In Angola, it is expected that there will be adoption of integrated therapeutic mass drug distribution of praziquantel and albendazole in deworming campaigns, as described in the National Sanitary Development Plan for 2012–2025 (approved by Angolan Ministry of Health in 2012). However, research into the impact of an integrated approach is urgently needed, as it could help to clarify key aspects such as behavioural change related to health education, clean water provision, environmental sanitation and programme control adherence, which would help to improve these interventions.

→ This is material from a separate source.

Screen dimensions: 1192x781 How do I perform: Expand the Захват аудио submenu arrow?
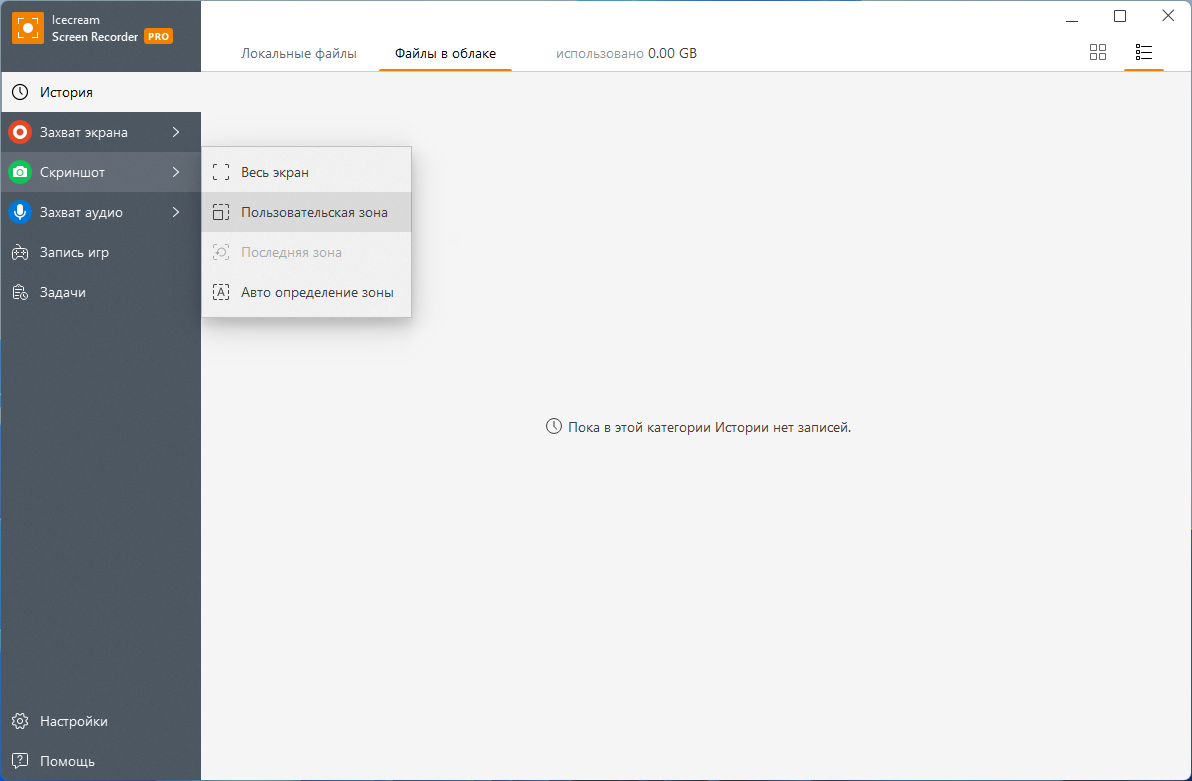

Here, we investigated the 6-mo impact of a community-based integrated therapeutic intervention with praziquantel, albendazole and Coartem (if tested positive for malaria), in the reinfection of schistosomiasis, geohelminths and malaria and in the occurrence of anaemia.

Materials and methods

Study site

We conducted this investigation in Cabungo, one hamlet of the study area of Centro de Investigação em Saúde de Angola (CISA), located in the Dande municipality (Bengo, northern Angola). The structure, dynamics and geographical distribution of the population of this area are monitored by the Health and Demographic Surveillance System, previously described by Costa and coworkers.[10] The initial list provided by Demographic Health Survey consisted of 824 inhabitants, including 364 children aged 2–15 y. The research team integrated two DHS technicians and updated the list of children during the baseline, identifying 209 (57.4%) children present, who were all invited and participated in the study.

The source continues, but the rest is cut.